Schmidhuber has a style I really like: take a thing people usually protect as vibes, then ask what quantity would have to change inside an observer for the vibe to happen.

In Driven by Compression Progress, the central move is not merely “beauty is compression.” That would be too static. The sharper claim is that many of the lively things - curiosity, fun, interestingness, jokes, aesthetic reward, scientific delight - are closer to first differences of compression.

Beauty is a state. Interestingness is a slope.

If some data stream $x$ takes $C_t(x)$ bits for my current internal compressor to encode, then one simple proxy for subjective beauty is:

\[B_t(x) = -C_t(x)\]

The object feels more beautiful, simpler, or more lawful when it admits a shorter description relative to the machinery I already have. But the object feels interesting when the description length is actively falling:

\[I_t(x) = B_{t+1}(x) - B_t(x)\]

or equivalently:

\[I_t(x) = C_t(x) - C_{t+1}(x)\]

The sign matters. Positive interestingness means I can now describe the same thing with fewer bits than before. Something in me got better at seeing it.

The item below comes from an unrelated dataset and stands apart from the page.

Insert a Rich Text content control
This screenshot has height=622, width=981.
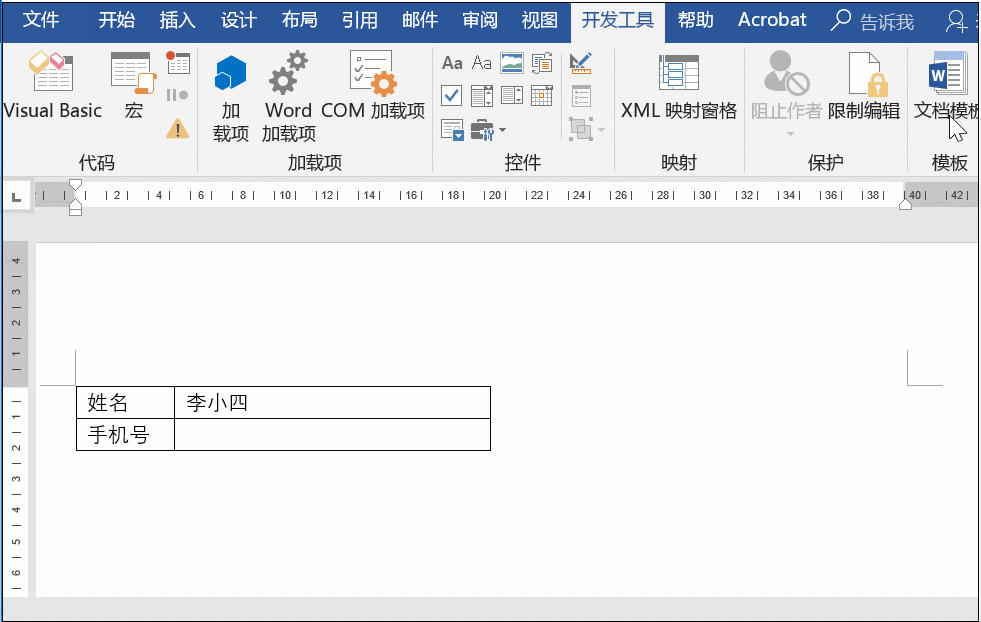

That is the derivative trick.


The derivative dictionary

This way of thinking turns a bunch of fuzzy nouns into a small computational grammar:

Phenomenon Static version Derivative version
Beauty low description length high compressibility
Interestingness novelty improvement in compression
Boredom familiar order low or zero compression progress
Noise high Shannon surprise no learnable compression progress
Humor incongruity sudden recompression
Science facts laws that shorten the code for facts
Art pattern a curriculum for perceptual model updates
Creativity making artifacts producing data that creates compression progress

The important part is that the reward does not live only in the object. It lives in the relation between object and observer over time.

A proof can be beautiful because it compresses a family of facts into one argument. But the pleasure of the proof is often the moment when the argument lands and many separate things become one thing. A joke works similarly. The setup is locally awkward, ambiguous, or undercompressed. The punchline changes the codebook. Suddenly the setup is cheaper to encode.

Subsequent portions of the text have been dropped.